Budding entrepreneurs in the Lewiston-Auburn area will be the primary beneficiaries of $640,000 in federal grant money to support entrepreneurial programs in Maine.

The Maine Center for Entrepreneurial Development will receive $390,000 to expand its Top Gun mentoring program into the Lewiston-Auburn area, adding roughly 10 slots by 2017 for nascent businesses. Top Gun helps emerging businesses grow beyond the startup phase and into sustainable enterprises by connecting them with experienced business leaders. It already has programs in Greater Portland, Rockland and Bangor.

Coastal Enterprises Inc., a Brunswick-based investment firm and consultancy, will receive $250,000 to fund research and preparatory work to create a seed capital fund that would funnel investors’ dollars toward emerging natural resource-based businesses.

Joining in Monday’s announcement were U.S. Sen. Angus King, U.S. Rep. Chellie Pingree and Assistant Secretary of Commerce for Economic Development Jay Williams.

- INSTRUCTIONS
a - According to the grants article, how much will Coastal Enterprises Inc. receive?
b - Transcribe the grants article from "Budding entrepreneurs in" up to and including "Rockland and Bangor.".

- SOURCE EXCERPT
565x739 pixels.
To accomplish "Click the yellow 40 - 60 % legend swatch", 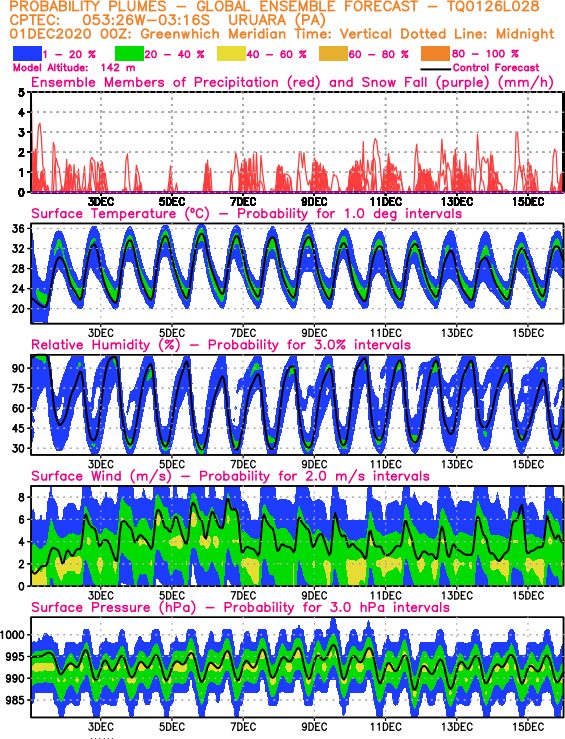I will click(231, 53).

- EXERCISE RESPONSES
a - $250,000

b -
Budding entrepreneurs in the Lewiston-Auburn area will be the primary beneficiaries of $640,000 in federal grant money to support entrepreneurial programs in Maine.

The Maine Center for Entrepreneurial Development will receive $390,000 to expand its Top Gun mentoring program into the Lewiston-Auburn area, adding roughly 10 slots by 2017 for nascent businesses. Top Gun helps emerging businesses grow beyond the startup phase and into sustainable enterprises by connecting them with experienced business leaders. It already has programs in Greater Portland, Rockland and Bangor.